Service for Bill and Mavis Jennings

Late community stalwarts Bill Jennings OAM and Mavis Jennings will be honoured in a service this Saturday. Photo: Contributed

ST Paul’s Cathedral is hosting a service to celebrate the lives of the late Mavis Jennings and Bill Jennings OAM this Saturday (May 11) at 3pm.

Dean of the Cathedral, The Very Reverend Keren Terpstra encourages all those who were touched by the lives of these two very special people to attend and celebrate their very full lives of service and generosity to the community of Sale and beyond.

There will opportunities in the service for the different service groups and organisations they belonged to, as well as individuals, to creatively celebrate them.

During afternoon tea, some of Mavis’ artwork will be on display, and a variety of her incredible collection of arts and crafts, including her hats will be available to take for a donation. Donations will go towards stewardship and upkeep of Mavis’s art collection and Mavis House.

Bill Jennings OAM (born 27/04/1926) lived a very long and fulfilling life, passing away aged 96.

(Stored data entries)
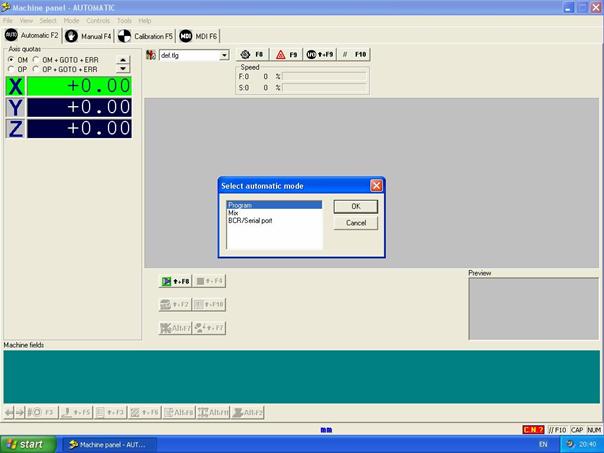Select the OP axis quota option
This screenshot has width=604, height=453.
tap(11, 69)
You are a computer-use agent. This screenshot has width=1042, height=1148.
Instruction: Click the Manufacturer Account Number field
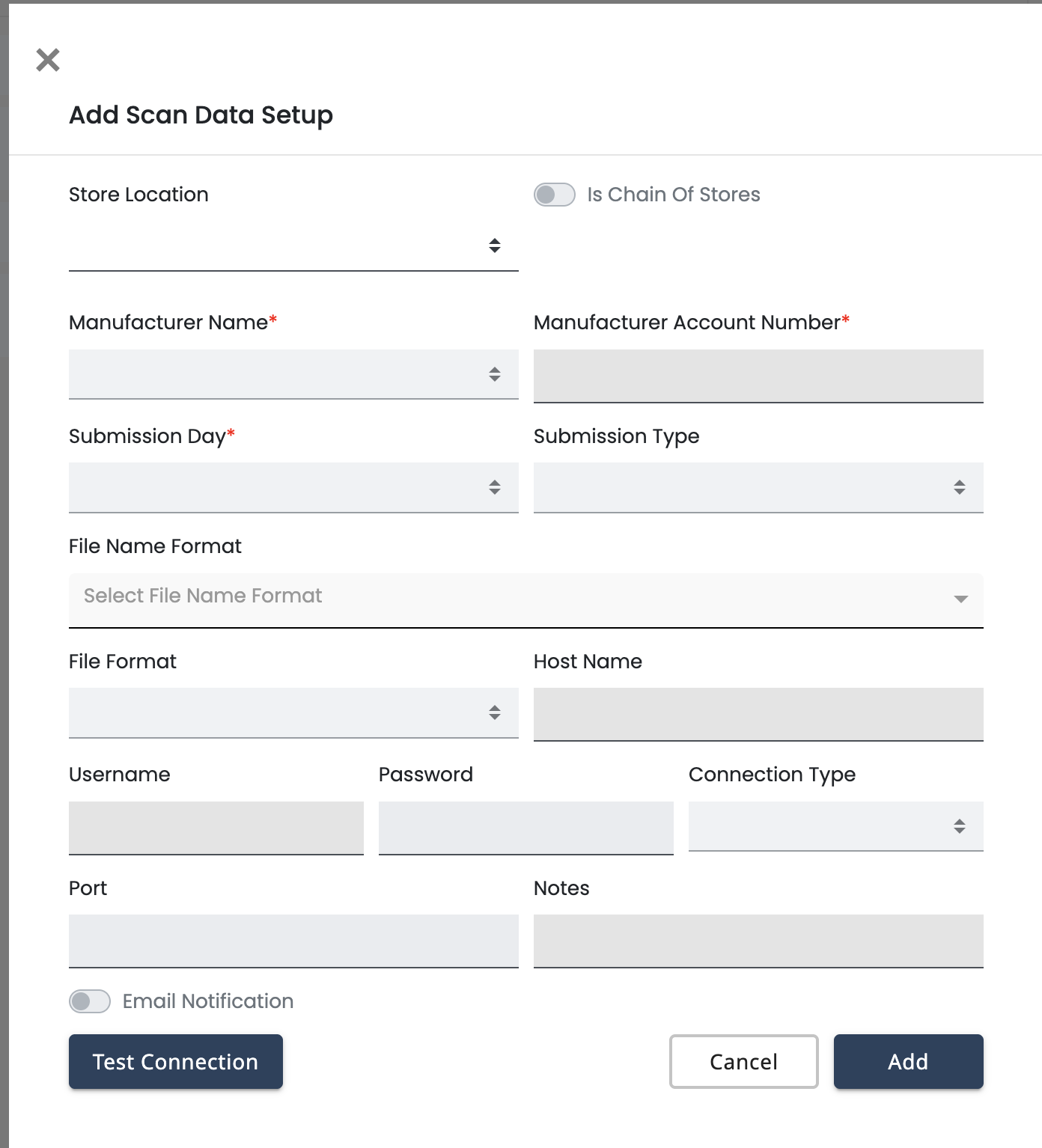point(758,376)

» **Questions to answer**
A – According to the article on the Jennings service, what will the donations collected during afternoon tea go toward?
B – Carry the article on the Jennings service forward, starting after its final sentence about Bill Jennings OAM.
The rows are not needed for anything here.

» **Responses to the exercise**
A – They will go toward the stewardship and upkeep of Mavis's art collection and Mavis House.

B –
He was a man of vision and leadership, a quiet achiever, and immersed himself in the community of Sale for which he made a lasting impact.

He educated and enriched the lives of the district’s youth with many decades of teaching at the Sale Technical School, and in January 1988 was awarded the Medal of the Order of Australia (OAM) for service to Education and Community. He was a founding board member of Ashleigh House incorporating Eastwood Park and a long serving member of Sale Rotary Club.

Bill was a life member of the Sale Golf Club and the Sale Bowling Club and was instrumental in the establishment of Crackerjack during the summer months, which has been a major fundraiser at the club for more than a decade. Communities and clubs are enhanced by people such as Bill, who give so much back from which all locals benefit.

Mavis Jennings (born 28/08/1921) died aged 102, on April 4, 2024.

After studying for her Diploma in Art (design and crafts), she worked as an art teacher at the School of Mines and Industries, Bendigo, and met and married Bill in 1948. They moved to Sale in 1957.

She designed their ranch style contemporary home, distinctive for its horizontality and use of cactus planting and pebble paving. Today, this is a significant element in Sale’s built heritage on the site of the Royal Oak Hotel.

She began a long association with the Sale Technical School as a secondary school teacher and night class tutor for adults, and was seconded as an education officer for the Sale Regional Art Centre.

She established and coordinated a craft resource unit at the Continuing Education Centre, Sale, later known as ACES.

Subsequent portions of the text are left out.